For what it is worth, four out of the eight Mock Drafts on Nfl.com have the Redskins selecting Jones. The other four have them picking up pass-rushing defensive end Robert Quinn from North Carolina. Quinn has the athleticism that would enable him to make the switch to outside linebacker in a 3-4. The Redskins' defense definitely needs help with their pass rush, and getting a player that is a tenacious pass rusher would be a smart pick.
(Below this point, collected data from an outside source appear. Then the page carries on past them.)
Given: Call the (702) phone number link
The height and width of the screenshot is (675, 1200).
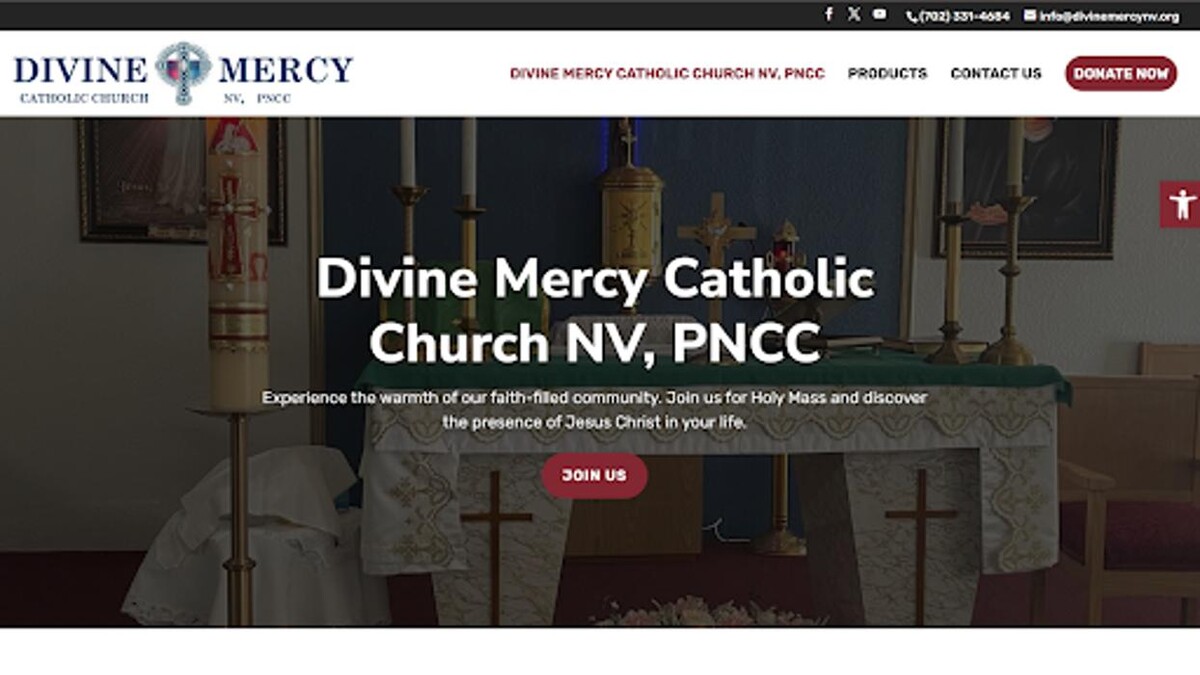Looking at the screenshot, I should point(964,16).
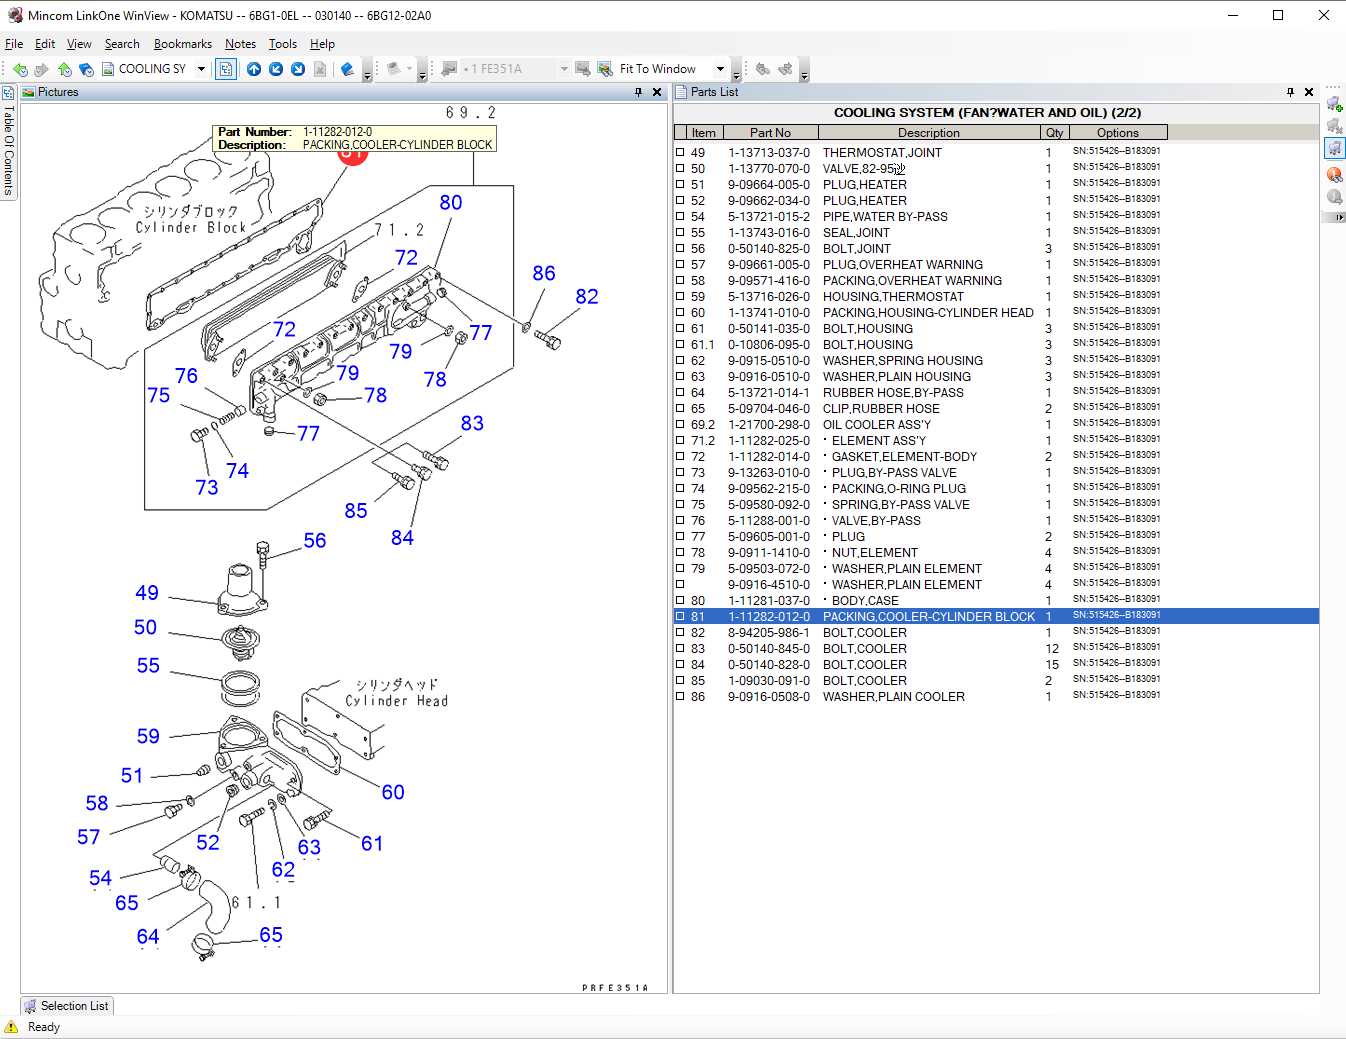
Task: Open the Search menu
Action: (x=122, y=43)
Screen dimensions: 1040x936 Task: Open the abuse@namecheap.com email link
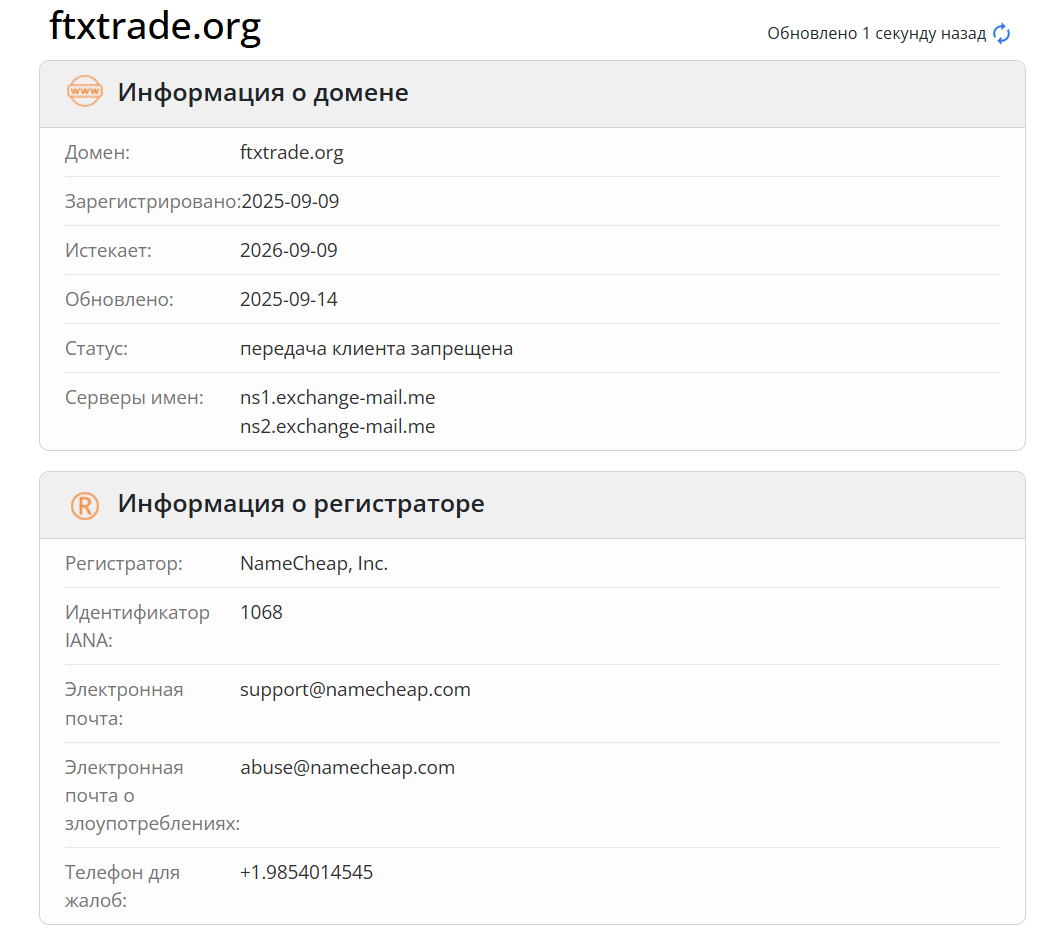click(x=347, y=767)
There is no telling where Quinn would have been rated had he not been suspended for agent interaction this season, but some have suggested he was on his way to being a top-five pick.
Here is hoping the Redskins find a way to add more picks for Thursday night, as well as a player that will fill one of their many needs.
Jim Larranaga Shocks Mason Nation
So let me get this straight. The coach from the CAA that took his team to this year's Final Four is staying, and Jim Larranaga is leaving for a bigger conference school? Raise your hand if saw that coming. Sure, now we have found out there were troubles in Fairfax with the relationship we thought would last forever. Larranaga's assistants were underpaid even for CAA standards, the facility upgrades were not happening and the 61-year-old coach was ready for a change and a challenge. And, sure, more money. The magical Final Four run Larranaga led the Patriots on just five years ago led to a lot of benefits for the University when it comes to Alumni support, enrollment and exposure.
However, in the end they could not compete with the ACC cellar dweller, as President Tom O'Connor explained at the press conference.
"In all honesty, the university can only go so far with finances," O'Connor said, according to the AP. "We think we put together a very, very attractive financial compensation package. We couldn't compete with an ACC school, a big football school with its budget."
Make no mistake: going to the ACC is not a bad thing. But Larranaga went to Miami, where there are a LOT of built-in issues when it comes to basketball. He left a better program for the upside of what the ACC can bring. George Mason, if they make a good hire, can have a really good team next year and for years to come. However, you know the saying, "if its not broke don't fix it." It seems like George Mason has done that.
Ian Desmond Gets a Day Off
Ian Desmond got a mental health day as they Nationals beat the Pirates in the finale of their series in Pittsburgh. Desmond had a rough game Saturday night, committing a pair of errors and going 0 for 3. Desmond is once again piling up the errors with six, which leads the league. He also is only batting .203 and has just a .253 on-base percentage. Desmond has a lot on his mind as he is awaiting the birth of a child too, so don't read too much in the day off.
"I would think that he's got a lot going on in his mind. Sometimes, when you're not getting your hits, you get a couple errors accumulated, it can get in your head a little bit. We're just going to give him a break today."
Manager Jim Riggleman did defend one of Desmond's errors.
"He's taking one for the team there," Riggleman said. "A fast runner is going to second. There's probably no play there. Instead of giving up on the play, he tried to be extremely quick, slap a tag down. In the process, he gets charged with an error. He could have just played it safe, caught the ball, doesn't get charged with an error. He kind of tried to save us there out of a situation."
The Nats are clearly backing their guy and will continue to do so. However, if the struggles in the field continue, there will be plenty of chatter about whether the Nats have the right players in the right position in the middle of their infield. Keep in mind: Danny Espinosa is also a natural shortstop who was asked to make the move to second.